I'm not quite sure what you're referring to. But at certain scales of data (petabytes, probably?) data corruption is inevitable. I do not know if they use ECC.
"With a relational database the complexity is hidden"
That is my main issue. I use Cassandra over relational firstly for its linear scalability and multi-master-esque HA. But even ignoring those, I understand exactly what is being scanned and what is not, I don't have to fight with an optimizer at runtime based on several parameters.
I understand your point (and it’s a good one) and here is mine: Unless you're working in a team with a lot of good IT guys, you're likely to end up with worse performances and problems.
For example, when I started in Big Data, in less than 3 weeks I was able to optimize some batches just because I read the documentation of the framework used (PIG in this case) and read a small part of the source code to dig deeper. And it was not some touchy optimizations: I used in-memory joins and reduced the number relations in the scripts to reduce the generation of Hadoop jobs (which led to batchs 4 times faster).
There are often problems with our HBase database because it’s often overloaded (I’m not an IT operator so I can’t give more details) and no one really masters this database whereas it’s in production since 2014.
I do understand that in some cases a NoSQL database is mandatory and like you I like to understand what I’m doing. But:
- I’m not working in Silicon Valley
- Most of my co-worker are not geeks (and I respect that)
- It's VERY hard to find guys with real Big Data or NoSQL skills (this comes from a French technical recruiter)
So, if the geek part of me loves Big Data and NoSQL, the rational part prefers using well known technologies. If NoSQL and Big Data becomes mainstream and more known then the rational part will love them too.
While I agree with a couple of your premises, I don't think they all apply to Cassandra as much and is too broad of a brush to use.
I don't believe NoSQL means no validation. In fact, I've found things like Cassandra CQL actively prevent me from running expensive queries unless I opt in (e.g. ALLOW FILTERING). Validation is DB specific, but I don't think it's fair to say it's a footgun in NoSQL any more than in SQL databases.
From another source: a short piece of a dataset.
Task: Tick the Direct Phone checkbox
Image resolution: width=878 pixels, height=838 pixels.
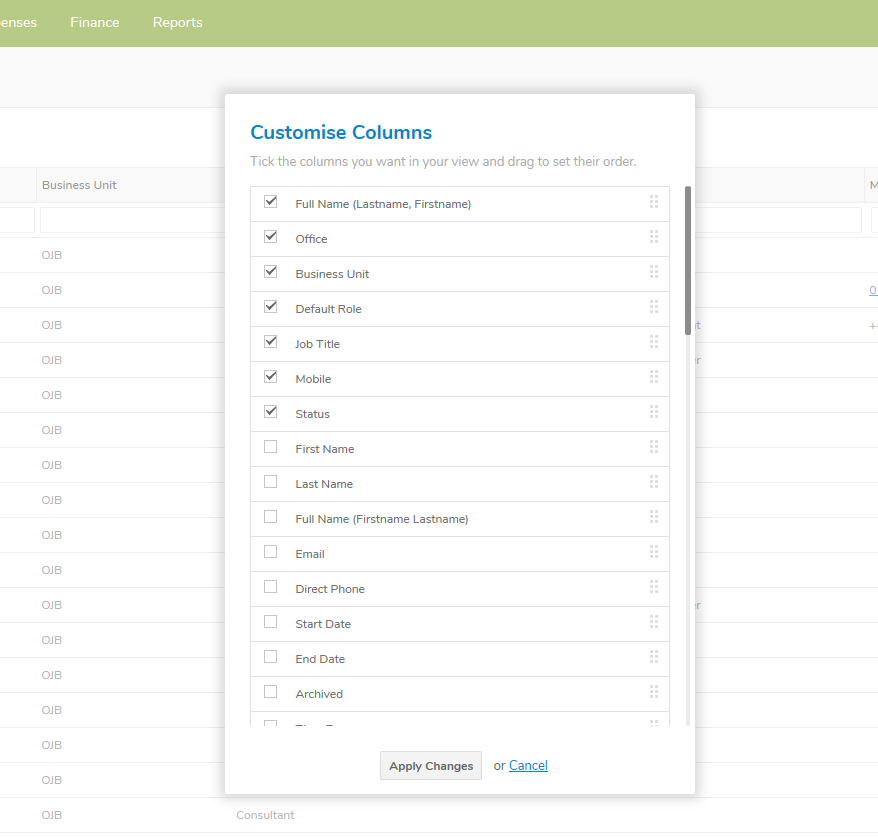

As for choosing what is known by the employee market, I personally don't choose technologies that way (but I do choose based on maturity of course). I rarely look for skills as much as the ability to learn new ones, but I understand it can be a pipe dream when in the market for juniors.
Those optimizers you are fighting with have thousands of man hours of research behind them. For every silly choice they make, they make hundreds or thousands of correct ones.
Teradata, Oracle, PostgreSQL for example are reasonably complex databases to cluster and manage yourself. Just as easy/hard as setting up HDFS and installing Hive. In all cases people who are at big data scale are buying OTS solutions e.g. Cloudera appliance. They aren't rolling their own.
And if you are using Hive then I can understand why you are not feeling the buzz. But play around for Spark for a while and it's easy to see the future. Being able to write Scala/Python/SQL/R against a data set that can be anywhere from 100MB to 100PB without any changes is pretty compelling.
While it can handle 100 MB easily there probably are faster ways to handle that small amount of data. But yes, Spark can handle many PB and doesn't require a ton of changes in the code as you scale up from say 10 TB to 100 PB. The underlying cluster would change, and the performance profile would change a lot (10 TB can be done in-memory ... many PB, not so much)
Which really isn't intended for 100 MB (I bet I could write a unix pipe & filter script that's faster than Spark), but is intended for 10 TB through several PB.
I know. And I'm sorry, bitterly sorry, but I know that... no apologies I can make can alter the fact that in our thread you have been given a dirty, filthy, smelly piece of technical argument.